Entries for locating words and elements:

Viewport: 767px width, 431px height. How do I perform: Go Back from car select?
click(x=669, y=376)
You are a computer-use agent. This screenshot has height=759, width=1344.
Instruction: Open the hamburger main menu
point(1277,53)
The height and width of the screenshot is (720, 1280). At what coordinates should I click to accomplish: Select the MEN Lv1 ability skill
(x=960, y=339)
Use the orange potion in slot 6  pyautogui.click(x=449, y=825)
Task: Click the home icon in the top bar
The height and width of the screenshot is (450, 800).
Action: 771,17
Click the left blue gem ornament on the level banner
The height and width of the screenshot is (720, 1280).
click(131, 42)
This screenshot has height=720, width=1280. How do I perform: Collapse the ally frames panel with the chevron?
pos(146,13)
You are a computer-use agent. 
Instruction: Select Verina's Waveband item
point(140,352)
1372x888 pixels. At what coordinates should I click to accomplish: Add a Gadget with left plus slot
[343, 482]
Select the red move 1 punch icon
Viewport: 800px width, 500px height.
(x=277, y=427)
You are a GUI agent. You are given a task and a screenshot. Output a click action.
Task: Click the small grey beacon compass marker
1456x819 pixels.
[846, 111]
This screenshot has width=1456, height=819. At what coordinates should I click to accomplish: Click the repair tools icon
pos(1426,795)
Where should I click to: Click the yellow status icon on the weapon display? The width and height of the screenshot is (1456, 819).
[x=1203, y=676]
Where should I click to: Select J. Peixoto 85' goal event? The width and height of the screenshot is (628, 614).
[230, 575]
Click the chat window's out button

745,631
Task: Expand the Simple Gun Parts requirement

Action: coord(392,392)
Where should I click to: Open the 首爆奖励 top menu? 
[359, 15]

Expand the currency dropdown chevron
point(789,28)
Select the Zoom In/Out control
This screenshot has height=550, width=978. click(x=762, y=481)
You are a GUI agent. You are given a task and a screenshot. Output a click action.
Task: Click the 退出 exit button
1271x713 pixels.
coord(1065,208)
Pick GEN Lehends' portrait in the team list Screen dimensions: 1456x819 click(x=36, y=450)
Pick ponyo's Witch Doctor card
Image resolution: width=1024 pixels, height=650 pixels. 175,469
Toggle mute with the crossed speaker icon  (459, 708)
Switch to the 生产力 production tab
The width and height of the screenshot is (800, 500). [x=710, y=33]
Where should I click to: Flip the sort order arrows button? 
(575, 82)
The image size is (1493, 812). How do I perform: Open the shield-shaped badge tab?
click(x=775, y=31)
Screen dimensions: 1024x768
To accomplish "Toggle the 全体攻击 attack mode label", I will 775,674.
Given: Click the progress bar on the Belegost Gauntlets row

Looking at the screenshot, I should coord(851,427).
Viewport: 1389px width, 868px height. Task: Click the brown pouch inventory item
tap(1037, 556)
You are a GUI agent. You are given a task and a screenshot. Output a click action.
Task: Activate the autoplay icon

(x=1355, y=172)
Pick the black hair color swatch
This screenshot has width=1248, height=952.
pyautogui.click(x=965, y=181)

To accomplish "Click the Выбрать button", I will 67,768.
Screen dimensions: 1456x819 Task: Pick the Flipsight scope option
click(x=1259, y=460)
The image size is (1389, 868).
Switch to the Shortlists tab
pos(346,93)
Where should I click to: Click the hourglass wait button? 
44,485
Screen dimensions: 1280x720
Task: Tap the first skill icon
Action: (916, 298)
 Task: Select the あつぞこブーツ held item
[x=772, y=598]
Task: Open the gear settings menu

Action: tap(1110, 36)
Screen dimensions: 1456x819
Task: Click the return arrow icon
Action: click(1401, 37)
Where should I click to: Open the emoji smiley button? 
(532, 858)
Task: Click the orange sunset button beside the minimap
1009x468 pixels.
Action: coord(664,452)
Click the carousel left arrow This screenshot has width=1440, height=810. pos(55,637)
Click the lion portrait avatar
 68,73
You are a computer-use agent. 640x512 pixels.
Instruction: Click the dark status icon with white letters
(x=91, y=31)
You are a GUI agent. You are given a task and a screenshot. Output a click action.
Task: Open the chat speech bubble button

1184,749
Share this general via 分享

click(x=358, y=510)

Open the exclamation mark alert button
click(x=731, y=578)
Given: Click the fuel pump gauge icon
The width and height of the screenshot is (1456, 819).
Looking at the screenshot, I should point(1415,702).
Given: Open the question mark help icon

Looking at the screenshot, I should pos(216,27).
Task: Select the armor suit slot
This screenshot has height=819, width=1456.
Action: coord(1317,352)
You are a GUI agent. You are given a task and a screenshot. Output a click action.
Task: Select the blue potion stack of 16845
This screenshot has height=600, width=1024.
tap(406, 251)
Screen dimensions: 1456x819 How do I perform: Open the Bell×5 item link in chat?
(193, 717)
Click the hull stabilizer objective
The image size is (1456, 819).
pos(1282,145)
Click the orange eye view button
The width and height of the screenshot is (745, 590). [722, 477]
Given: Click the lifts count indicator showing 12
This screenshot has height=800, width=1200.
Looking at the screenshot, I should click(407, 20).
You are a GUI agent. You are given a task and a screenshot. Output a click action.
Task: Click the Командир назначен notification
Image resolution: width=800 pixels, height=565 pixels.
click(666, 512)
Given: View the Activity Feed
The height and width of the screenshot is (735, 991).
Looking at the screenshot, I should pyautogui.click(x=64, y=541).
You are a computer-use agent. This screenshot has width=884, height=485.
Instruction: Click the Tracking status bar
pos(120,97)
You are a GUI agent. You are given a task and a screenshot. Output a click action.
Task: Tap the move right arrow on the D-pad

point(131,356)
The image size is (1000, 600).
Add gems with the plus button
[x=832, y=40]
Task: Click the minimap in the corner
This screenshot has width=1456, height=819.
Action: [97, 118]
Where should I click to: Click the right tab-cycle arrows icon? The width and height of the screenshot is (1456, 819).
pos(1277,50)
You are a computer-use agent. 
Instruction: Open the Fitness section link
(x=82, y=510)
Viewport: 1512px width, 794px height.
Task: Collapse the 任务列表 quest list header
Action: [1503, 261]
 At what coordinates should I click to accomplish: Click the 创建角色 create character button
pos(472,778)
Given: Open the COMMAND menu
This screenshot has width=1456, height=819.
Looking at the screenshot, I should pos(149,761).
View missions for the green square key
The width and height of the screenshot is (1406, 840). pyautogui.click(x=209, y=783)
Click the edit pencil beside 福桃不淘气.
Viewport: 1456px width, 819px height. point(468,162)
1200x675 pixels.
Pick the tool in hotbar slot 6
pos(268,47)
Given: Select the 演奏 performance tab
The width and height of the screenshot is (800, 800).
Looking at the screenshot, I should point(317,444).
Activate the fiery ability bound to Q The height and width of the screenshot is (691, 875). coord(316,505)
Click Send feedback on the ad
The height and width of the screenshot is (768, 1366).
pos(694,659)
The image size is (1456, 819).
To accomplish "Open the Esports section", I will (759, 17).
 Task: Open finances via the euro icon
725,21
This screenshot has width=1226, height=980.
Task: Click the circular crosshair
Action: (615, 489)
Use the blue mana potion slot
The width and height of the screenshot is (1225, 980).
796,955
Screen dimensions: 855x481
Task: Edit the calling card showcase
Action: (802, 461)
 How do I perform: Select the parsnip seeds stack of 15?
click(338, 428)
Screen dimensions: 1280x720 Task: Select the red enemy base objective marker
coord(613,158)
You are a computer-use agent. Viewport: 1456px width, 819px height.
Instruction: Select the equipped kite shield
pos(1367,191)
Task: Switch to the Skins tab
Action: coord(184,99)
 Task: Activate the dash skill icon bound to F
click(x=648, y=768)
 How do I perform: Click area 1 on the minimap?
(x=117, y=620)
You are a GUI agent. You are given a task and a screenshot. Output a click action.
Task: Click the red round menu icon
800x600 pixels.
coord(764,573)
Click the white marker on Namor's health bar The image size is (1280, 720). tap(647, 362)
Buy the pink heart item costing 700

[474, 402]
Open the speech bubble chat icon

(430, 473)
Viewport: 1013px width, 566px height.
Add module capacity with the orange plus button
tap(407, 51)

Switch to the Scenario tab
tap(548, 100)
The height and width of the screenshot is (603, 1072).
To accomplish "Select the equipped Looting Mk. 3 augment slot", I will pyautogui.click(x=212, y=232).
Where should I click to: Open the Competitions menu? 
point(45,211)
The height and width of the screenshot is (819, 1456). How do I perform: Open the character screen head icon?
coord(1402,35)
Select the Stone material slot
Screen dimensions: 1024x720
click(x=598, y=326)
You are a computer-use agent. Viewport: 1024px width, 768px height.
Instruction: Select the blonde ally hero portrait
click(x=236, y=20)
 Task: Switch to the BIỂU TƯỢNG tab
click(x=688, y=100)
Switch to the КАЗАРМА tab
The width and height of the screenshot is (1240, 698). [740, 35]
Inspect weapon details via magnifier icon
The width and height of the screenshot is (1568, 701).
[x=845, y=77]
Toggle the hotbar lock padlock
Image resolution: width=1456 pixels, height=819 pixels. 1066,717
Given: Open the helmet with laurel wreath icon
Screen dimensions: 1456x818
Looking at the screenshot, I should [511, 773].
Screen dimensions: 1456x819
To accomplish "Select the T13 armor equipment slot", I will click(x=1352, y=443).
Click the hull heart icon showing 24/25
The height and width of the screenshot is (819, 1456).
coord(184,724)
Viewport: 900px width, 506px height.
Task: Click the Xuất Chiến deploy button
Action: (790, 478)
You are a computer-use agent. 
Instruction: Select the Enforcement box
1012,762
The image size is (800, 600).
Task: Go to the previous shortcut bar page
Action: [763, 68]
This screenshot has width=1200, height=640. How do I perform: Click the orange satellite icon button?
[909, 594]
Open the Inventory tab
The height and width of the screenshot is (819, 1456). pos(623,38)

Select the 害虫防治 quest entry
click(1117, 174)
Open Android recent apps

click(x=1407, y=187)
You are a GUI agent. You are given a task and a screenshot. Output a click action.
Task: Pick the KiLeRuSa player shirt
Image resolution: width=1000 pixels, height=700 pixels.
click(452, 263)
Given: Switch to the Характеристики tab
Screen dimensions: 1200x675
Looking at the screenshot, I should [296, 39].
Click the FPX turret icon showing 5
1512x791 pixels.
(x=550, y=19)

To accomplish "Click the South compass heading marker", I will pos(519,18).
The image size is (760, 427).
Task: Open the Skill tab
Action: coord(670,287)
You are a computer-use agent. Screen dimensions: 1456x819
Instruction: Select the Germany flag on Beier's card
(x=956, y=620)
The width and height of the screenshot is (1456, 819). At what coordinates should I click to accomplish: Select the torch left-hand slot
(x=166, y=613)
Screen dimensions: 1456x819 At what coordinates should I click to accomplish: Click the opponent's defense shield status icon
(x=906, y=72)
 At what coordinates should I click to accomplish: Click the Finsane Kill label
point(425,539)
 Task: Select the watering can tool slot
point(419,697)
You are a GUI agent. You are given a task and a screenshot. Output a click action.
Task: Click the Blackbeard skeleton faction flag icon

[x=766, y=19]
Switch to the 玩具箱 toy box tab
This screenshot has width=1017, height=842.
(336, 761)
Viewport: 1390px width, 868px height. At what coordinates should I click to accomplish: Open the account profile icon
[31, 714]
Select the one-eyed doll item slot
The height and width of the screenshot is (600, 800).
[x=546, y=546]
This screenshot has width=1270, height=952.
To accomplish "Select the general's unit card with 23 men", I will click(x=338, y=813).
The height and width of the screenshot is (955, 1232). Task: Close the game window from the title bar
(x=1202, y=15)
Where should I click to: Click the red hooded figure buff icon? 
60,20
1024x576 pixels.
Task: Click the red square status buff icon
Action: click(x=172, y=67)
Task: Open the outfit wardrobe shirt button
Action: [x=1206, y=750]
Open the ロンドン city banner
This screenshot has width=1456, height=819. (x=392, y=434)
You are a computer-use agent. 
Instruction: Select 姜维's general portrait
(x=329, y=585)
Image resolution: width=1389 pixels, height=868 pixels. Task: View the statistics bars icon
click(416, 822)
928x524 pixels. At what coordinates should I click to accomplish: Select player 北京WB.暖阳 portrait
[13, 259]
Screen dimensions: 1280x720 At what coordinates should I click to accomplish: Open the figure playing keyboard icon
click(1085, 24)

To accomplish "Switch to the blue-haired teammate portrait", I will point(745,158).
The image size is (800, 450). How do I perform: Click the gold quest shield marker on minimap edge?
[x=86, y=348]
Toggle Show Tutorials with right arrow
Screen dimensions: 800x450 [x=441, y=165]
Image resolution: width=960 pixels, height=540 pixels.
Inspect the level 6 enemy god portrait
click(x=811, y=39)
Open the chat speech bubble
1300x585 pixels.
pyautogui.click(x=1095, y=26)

Directive » Print, unchanged, the part of the material that opens with the line containing "Task: Activate the dash" and closes with the line containing "Looking at the screenshot, I should [511, 773].".

Response »
 Task: Activate the dash skill icon bound to F
click(x=648, y=768)
 How do I perform: Click area 1 on the minimap?
(x=117, y=620)
You are a GUI agent. You are given a task and a screenshot. Output a click action.
Task: Click the red round menu icon
800x600 pixels.
coord(764,573)
Click the white marker on Namor's health bar The image size is (1280, 720). tap(647, 362)
Buy the pink heart item costing 700

[474, 402]
Open the speech bubble chat icon

(430, 473)
Viewport: 1013px width, 566px height.
Add module capacity with the orange plus button
tap(407, 51)

Switch to the Scenario tab
tap(548, 100)
The height and width of the screenshot is (603, 1072).
To accomplish "Select the equipped Looting Mk. 3 augment slot", I will pyautogui.click(x=212, y=232).
Where should I click to: Open the Competitions menu? 
point(45,211)
The height and width of the screenshot is (819, 1456). How do I perform: Open the character screen head icon?
coord(1402,35)
Select the Stone material slot
Screen dimensions: 1024x720
click(x=598, y=326)
You are a computer-use agent. Viewport: 1024px width, 768px height.
Instruction: Select the blonde ally hero portrait
click(x=236, y=20)
 Task: Switch to the BIỂU TƯỢNG tab
click(x=688, y=100)
Switch to the КАЗАРМА tab
The width and height of the screenshot is (1240, 698). [740, 35]
Inspect weapon details via magnifier icon
The width and height of the screenshot is (1568, 701).
[x=845, y=77]
Toggle the hotbar lock padlock
Image resolution: width=1456 pixels, height=819 pixels. 1066,717
Given: Open the helmet with laurel wreath icon
Screen dimensions: 1456x818
Looking at the screenshot, I should [511, 773].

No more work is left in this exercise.